Serum immunoglobulin free light chains are sensitive biomarkers for monitoring disease activity and treatment response in primary Sjogren's syndrome

Objectives. Serum immunoglobulin free light chains (FLCs) are frequently elevated in B-cell-mediated autoimmune diseases, including primary SS (pSS). The objective of this study was to assess if serum FLCs can contribute to classification, mucosa-associated lymphoid tissue (MALT) lymphoma detection, monitoring of disease activity and treatment response in pSS.

Methods. Serum samples of 100 consecutive patients suspected of pSS were included. Forty-five patients fulfilled ACR-EULAR criteria for pSS. Additionally, samples of 17 pSS patients with MALT lymphoma and longitudinal samples of pSS patients treated with rituximab (n = 20), placebo (n = 10) or abatacept (n = 15) were included.
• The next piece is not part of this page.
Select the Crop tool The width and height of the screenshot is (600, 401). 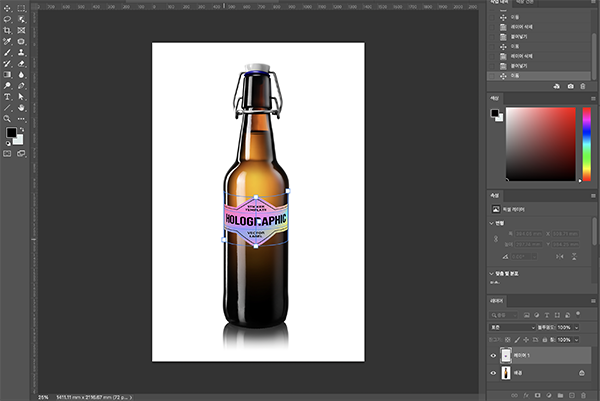point(8,31)
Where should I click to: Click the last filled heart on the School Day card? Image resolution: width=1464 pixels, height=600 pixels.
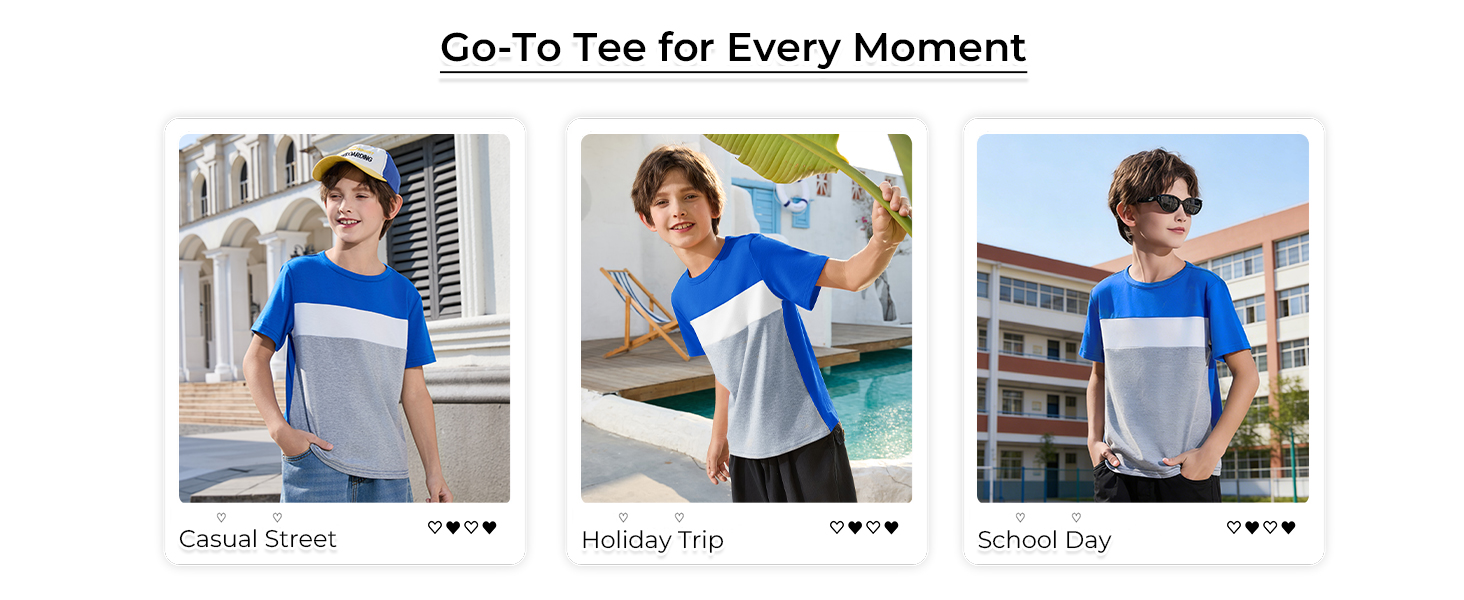pos(1288,527)
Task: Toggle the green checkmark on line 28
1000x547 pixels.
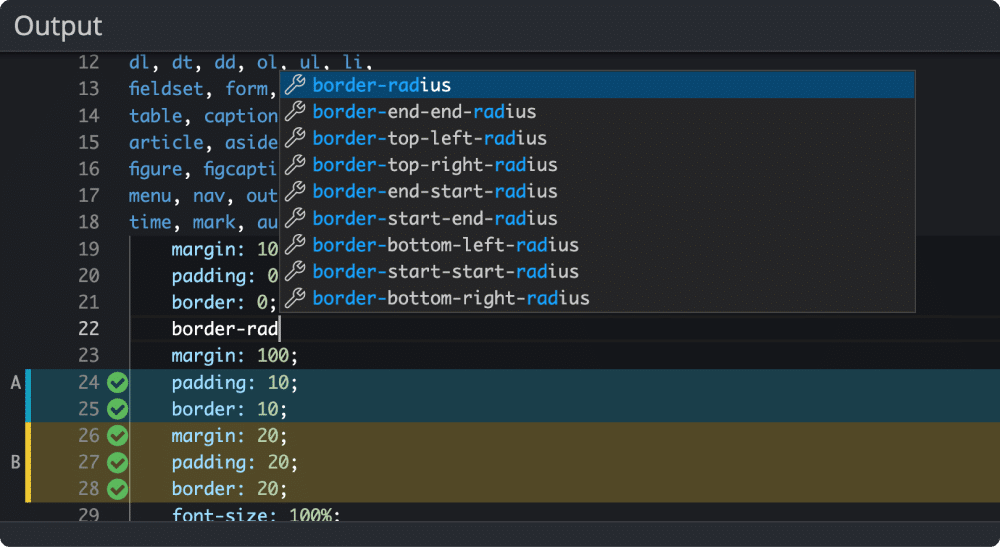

Serum FLC kappa/FLC lambda. was measured by nephelometry or turbidimetry.

Results. At diagnosis, FLC kappa and FLC lambda serum levels were significantly higher in pSS compared with non-SS sicca patients. The FLC kappa/FLC lambda ratio was abnormal in 11% of pSS patients. In established MALT-pSS patients, without recent rituximab treatment (n = 12), 50% had abnormal FLC kappa/FLC lambda ratios. FLC measurement had no additional value for pSS classification, compared with IgG and anti-SSA. FLC levels correlated significantly with systemic disease activity, assessed by EULAR SS Disease Activity Index (ESSDAI) and clinical ESSDAI, both cross-sectionally and longitudinally following treatment. Treatment with rituximab or abatacept significantly lowered FLC levels. FLCs show a large sensitivity to change and relative changes induced by treatment were higher compared with IgG.

Conclusion. Serum FLCs are elevated in pSS, and abnormal FLC kappa/FLC lambda. ratios may be indicative for the presence of MALT lymhoma. FLC levels can be used as a biomarker for systemic disease activity and monitoring treatment responses. FLCs are sensitive to change and have more favorable kinetics than IgG.